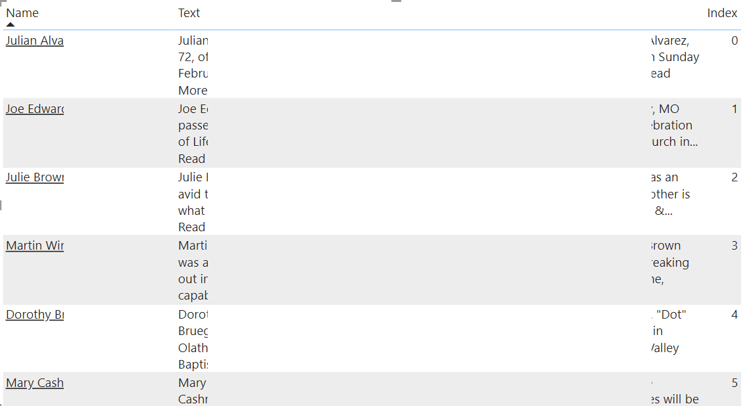The height and width of the screenshot is (406, 743).
Task: Select the Index cell showing 1
Action: click(734, 109)
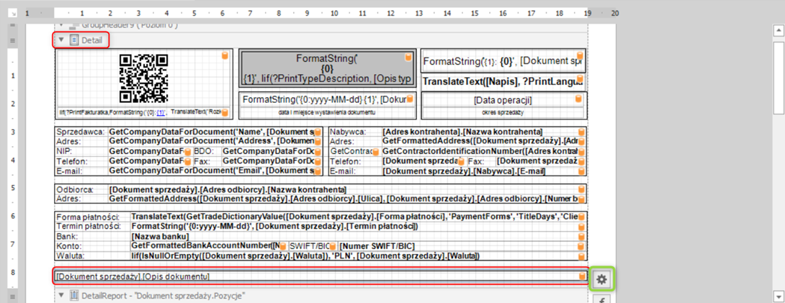This screenshot has width=785, height=303.
Task: Click the Detail band document icon
Action: (73, 40)
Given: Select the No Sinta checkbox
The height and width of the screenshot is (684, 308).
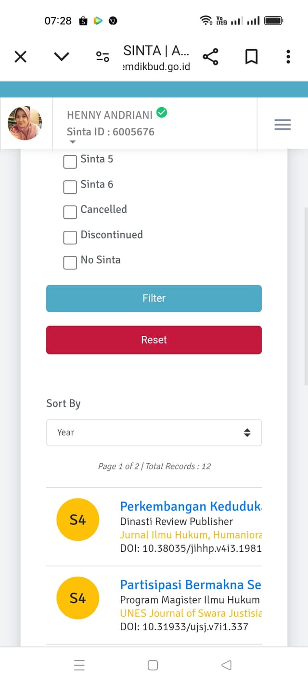Looking at the screenshot, I should (x=70, y=262).
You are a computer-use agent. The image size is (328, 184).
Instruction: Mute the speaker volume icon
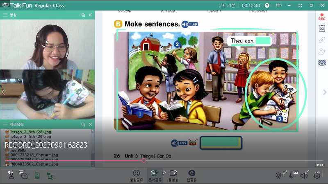click(304, 175)
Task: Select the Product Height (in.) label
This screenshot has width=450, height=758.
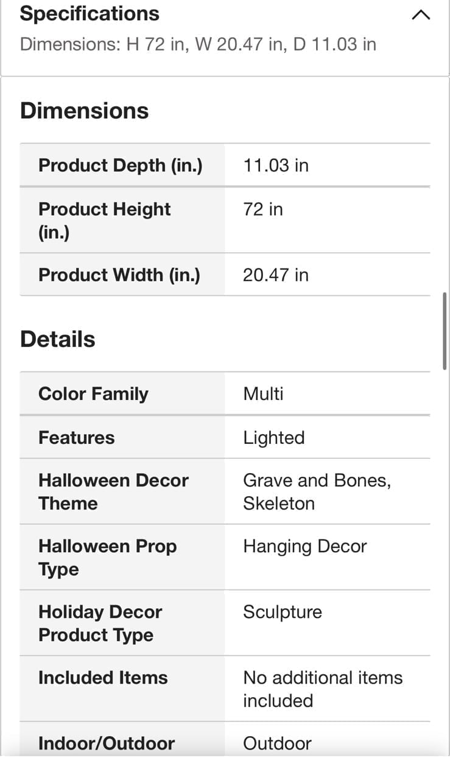Action: point(105,220)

+---+

> What needs to be done
From the line that contains "The height and width of the screenshot is (684, 308)." through the last line of the entries, transcribe every line exactly, leaving out the pictures.

> Response to this exercise
The height and width of the screenshot is (684, 308).
Looking at the screenshot, I should (x=70, y=262).
You are a computer-use agent. The image size is (328, 184).
Instruction: Mute the speaker volume icon
click(304, 175)
Task: Select the Product Height (in.) label
This screenshot has width=450, height=758.
Action: point(105,220)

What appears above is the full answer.